Rewrite the records below, swapping every "button" for "control" and changing nothing else. Leave the pictures out of your answer.

————————

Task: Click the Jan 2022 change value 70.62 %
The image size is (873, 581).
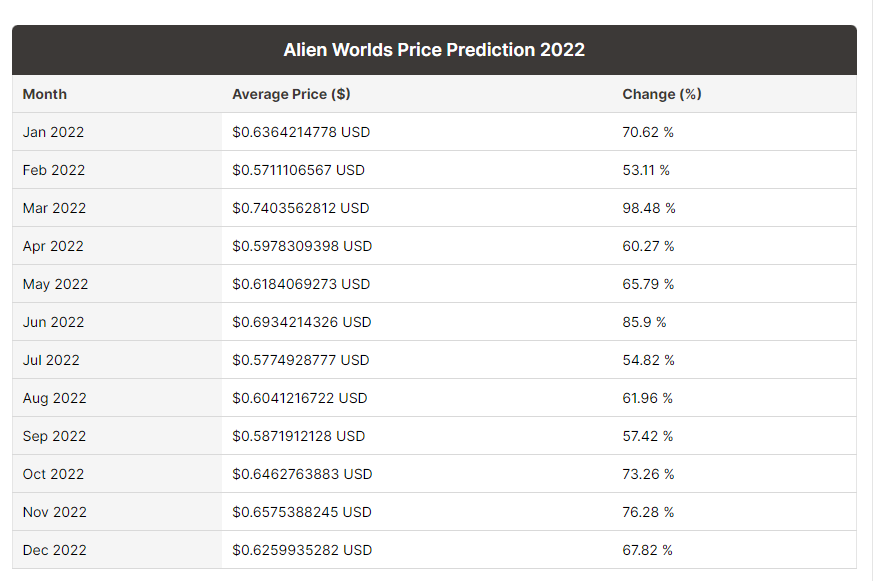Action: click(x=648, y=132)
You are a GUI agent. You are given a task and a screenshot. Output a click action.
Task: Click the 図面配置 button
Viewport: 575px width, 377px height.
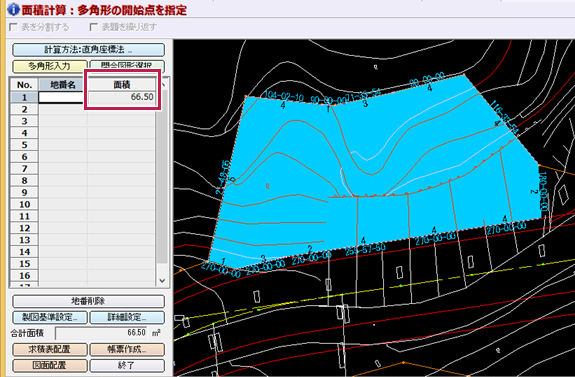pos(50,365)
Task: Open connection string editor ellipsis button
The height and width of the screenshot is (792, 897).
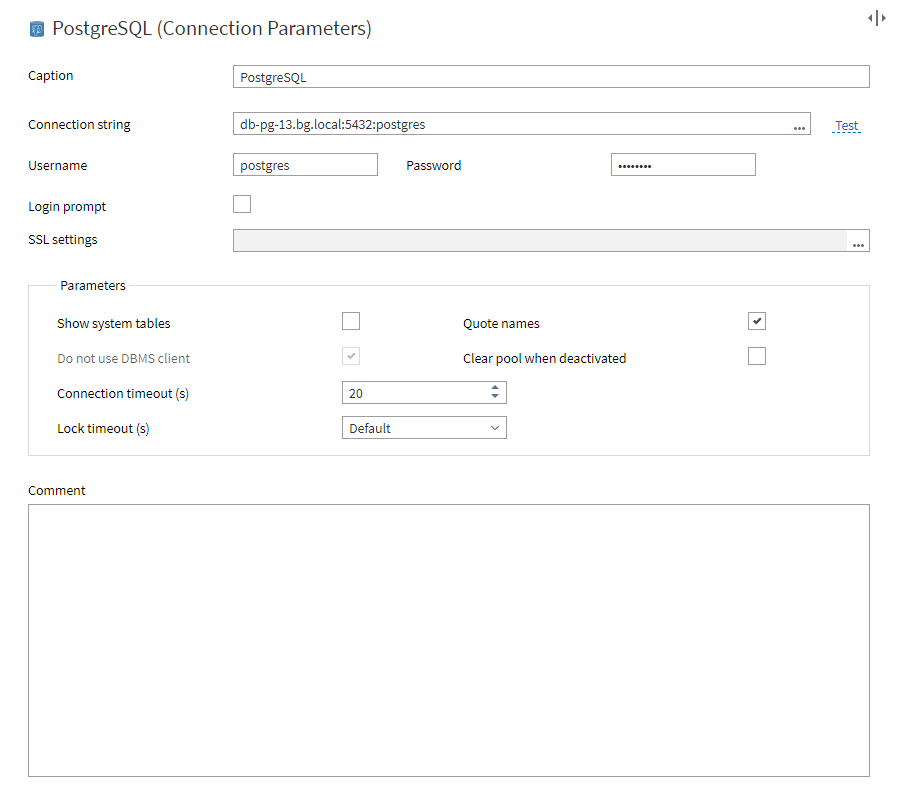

————————

Output:
Task: Click the Jan 2022 change value 70.62 %
The image size is (873, 581).
Action: click(x=648, y=132)
You are a GUI agent. You are given a task and a screenshot. Output a click action.
Task: Click the 図面配置 control
Viewport: 575px width, 377px height.
pos(50,365)
Task: Open connection string editor ellipsis control
The height and width of the screenshot is (792, 897).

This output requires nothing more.